# EXERCISE DIRECTIONS:
How many lines below hold "account"? Answer with only the number.

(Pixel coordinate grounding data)
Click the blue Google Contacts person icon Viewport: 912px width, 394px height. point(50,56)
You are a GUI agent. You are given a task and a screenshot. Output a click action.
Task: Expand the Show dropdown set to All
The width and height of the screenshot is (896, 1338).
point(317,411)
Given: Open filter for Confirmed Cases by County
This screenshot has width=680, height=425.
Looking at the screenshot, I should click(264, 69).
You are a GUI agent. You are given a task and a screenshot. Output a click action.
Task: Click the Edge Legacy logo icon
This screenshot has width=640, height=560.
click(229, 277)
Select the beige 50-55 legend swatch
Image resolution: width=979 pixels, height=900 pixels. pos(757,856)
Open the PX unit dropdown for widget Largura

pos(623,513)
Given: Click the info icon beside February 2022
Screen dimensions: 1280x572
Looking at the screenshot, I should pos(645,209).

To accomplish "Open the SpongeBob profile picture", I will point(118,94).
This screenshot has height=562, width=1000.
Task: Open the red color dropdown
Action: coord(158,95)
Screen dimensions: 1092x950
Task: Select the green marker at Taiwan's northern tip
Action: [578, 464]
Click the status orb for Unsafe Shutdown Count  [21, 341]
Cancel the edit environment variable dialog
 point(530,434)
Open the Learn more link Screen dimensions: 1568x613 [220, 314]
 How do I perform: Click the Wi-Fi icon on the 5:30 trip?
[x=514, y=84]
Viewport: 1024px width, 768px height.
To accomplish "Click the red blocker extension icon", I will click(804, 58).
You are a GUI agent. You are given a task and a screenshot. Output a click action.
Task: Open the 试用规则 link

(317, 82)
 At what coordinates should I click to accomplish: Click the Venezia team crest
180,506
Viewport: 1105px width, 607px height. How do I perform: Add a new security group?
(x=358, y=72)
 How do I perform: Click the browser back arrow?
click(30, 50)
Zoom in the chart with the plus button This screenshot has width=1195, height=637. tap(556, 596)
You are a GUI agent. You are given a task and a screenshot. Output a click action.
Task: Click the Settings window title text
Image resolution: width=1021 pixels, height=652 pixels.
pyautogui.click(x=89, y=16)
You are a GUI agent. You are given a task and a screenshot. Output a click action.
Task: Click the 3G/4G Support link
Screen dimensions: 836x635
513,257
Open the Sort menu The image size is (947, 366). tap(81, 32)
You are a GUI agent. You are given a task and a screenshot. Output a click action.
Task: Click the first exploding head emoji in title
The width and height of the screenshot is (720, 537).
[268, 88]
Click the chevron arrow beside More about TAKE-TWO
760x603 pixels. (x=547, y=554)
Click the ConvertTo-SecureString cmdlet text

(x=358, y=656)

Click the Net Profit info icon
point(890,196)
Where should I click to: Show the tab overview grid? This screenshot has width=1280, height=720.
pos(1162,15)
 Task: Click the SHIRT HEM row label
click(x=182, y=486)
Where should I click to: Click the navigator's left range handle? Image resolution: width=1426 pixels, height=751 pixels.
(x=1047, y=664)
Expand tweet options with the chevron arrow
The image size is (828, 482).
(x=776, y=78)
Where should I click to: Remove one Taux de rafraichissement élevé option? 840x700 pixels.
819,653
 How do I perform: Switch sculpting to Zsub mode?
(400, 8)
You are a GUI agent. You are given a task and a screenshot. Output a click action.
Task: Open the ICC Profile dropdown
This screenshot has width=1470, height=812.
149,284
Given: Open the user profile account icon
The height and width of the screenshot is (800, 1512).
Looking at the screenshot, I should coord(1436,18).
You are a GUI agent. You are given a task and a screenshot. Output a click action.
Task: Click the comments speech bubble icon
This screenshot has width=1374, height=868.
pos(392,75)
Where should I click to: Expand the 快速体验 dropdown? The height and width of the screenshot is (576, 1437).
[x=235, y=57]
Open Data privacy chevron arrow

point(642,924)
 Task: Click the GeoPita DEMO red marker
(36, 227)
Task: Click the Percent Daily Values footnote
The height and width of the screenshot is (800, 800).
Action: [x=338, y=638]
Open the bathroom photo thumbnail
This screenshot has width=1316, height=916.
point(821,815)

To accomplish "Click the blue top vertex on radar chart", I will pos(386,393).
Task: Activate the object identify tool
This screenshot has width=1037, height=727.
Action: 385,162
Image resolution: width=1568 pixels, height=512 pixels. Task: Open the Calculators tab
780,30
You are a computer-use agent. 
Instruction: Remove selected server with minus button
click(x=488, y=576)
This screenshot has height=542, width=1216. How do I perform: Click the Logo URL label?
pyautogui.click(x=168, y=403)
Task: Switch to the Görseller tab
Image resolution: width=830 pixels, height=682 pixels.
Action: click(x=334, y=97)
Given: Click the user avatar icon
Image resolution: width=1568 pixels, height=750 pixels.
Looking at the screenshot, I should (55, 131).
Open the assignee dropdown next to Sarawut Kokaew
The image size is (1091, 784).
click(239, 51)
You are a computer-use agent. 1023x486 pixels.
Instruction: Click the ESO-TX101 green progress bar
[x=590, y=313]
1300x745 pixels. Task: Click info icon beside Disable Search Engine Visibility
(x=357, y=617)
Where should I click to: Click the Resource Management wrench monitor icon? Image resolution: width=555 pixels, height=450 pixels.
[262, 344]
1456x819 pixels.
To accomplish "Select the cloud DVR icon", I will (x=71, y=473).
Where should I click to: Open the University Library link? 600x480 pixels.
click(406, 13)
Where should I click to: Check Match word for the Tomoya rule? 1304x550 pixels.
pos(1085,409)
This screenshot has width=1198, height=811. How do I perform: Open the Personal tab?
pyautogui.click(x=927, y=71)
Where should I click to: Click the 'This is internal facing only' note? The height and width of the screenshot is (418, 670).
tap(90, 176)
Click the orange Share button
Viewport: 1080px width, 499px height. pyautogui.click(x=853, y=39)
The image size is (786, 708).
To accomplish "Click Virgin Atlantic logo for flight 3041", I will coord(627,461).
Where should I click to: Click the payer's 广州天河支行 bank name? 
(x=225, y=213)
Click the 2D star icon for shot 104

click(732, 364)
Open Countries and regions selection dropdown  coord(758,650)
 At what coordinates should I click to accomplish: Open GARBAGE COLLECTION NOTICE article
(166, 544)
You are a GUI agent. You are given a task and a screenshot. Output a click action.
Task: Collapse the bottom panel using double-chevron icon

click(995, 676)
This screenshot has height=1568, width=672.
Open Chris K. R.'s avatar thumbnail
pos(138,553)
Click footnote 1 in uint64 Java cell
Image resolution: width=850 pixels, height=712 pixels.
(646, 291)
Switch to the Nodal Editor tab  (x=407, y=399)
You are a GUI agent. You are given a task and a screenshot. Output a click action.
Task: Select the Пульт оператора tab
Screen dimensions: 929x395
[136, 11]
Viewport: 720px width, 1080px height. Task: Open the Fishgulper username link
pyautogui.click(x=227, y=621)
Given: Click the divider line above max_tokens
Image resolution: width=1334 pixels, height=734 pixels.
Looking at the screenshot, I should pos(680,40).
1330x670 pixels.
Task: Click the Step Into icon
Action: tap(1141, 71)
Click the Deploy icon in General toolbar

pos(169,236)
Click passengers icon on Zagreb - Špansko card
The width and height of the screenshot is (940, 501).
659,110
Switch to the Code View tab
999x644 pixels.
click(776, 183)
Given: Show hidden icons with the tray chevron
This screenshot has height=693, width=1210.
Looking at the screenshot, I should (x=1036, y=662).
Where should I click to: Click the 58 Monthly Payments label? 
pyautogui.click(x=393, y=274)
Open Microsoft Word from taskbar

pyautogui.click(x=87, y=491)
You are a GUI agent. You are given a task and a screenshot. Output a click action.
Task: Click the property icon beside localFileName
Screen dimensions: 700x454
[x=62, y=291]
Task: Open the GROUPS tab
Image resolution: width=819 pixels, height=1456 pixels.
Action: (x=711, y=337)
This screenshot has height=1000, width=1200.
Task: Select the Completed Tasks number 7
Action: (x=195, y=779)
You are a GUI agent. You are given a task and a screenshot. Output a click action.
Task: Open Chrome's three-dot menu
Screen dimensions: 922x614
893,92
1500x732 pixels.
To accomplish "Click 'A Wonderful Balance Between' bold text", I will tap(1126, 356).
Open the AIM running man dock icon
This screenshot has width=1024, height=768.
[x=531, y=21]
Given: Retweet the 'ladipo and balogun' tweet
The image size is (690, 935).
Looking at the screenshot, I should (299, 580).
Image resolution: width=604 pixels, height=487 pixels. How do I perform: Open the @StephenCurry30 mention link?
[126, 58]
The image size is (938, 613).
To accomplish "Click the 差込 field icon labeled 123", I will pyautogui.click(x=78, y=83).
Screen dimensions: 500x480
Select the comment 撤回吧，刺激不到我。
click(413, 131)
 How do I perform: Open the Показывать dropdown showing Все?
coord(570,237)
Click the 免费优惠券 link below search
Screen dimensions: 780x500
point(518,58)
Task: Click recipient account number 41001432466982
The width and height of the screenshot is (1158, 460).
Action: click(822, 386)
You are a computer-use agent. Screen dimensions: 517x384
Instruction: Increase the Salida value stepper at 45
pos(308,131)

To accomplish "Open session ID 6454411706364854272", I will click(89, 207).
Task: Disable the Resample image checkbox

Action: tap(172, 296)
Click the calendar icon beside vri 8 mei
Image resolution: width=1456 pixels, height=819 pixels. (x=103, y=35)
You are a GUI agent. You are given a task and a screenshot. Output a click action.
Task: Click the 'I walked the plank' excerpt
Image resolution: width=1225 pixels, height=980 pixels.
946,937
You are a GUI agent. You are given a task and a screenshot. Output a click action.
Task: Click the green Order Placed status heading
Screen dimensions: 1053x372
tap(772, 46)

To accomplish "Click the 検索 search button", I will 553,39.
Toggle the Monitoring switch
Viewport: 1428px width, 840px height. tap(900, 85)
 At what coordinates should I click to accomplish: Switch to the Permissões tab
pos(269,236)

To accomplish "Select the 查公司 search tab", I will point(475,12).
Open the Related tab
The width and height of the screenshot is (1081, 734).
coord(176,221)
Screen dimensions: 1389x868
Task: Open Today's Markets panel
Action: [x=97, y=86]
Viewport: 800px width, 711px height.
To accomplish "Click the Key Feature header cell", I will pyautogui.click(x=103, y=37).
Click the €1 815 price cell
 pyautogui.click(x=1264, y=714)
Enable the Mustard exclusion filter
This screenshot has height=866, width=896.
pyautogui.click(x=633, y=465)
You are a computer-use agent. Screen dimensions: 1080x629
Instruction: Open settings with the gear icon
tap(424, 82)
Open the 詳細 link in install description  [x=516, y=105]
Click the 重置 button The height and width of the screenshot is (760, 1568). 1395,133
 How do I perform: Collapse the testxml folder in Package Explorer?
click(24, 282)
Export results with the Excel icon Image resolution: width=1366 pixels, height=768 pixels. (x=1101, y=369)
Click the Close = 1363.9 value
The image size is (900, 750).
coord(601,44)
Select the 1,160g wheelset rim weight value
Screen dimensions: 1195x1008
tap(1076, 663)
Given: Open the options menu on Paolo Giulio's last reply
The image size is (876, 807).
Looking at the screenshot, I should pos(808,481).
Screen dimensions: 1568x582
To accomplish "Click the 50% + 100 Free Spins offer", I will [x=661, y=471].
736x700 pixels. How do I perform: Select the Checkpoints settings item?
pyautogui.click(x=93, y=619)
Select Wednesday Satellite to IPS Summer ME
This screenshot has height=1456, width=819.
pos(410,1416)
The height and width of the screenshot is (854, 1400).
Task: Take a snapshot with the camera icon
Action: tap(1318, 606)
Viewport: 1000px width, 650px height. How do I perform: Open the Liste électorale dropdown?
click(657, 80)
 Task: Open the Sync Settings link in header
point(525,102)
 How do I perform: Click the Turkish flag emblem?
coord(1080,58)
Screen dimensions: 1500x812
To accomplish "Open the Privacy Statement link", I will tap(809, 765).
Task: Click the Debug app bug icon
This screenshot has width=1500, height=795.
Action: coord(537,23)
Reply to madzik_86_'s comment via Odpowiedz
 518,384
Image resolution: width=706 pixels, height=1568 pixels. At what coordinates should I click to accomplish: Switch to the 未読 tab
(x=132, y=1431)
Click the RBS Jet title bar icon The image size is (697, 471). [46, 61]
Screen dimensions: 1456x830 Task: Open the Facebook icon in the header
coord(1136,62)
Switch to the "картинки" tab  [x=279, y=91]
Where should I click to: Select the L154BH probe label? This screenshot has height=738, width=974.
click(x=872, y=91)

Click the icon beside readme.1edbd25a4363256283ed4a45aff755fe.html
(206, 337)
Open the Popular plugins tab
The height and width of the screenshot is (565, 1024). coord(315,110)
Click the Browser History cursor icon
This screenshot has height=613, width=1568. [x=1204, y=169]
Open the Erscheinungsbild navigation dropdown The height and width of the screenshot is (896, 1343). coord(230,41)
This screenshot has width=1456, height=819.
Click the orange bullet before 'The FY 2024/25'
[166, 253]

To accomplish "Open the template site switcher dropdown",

# SOLVED PROBLEM:
2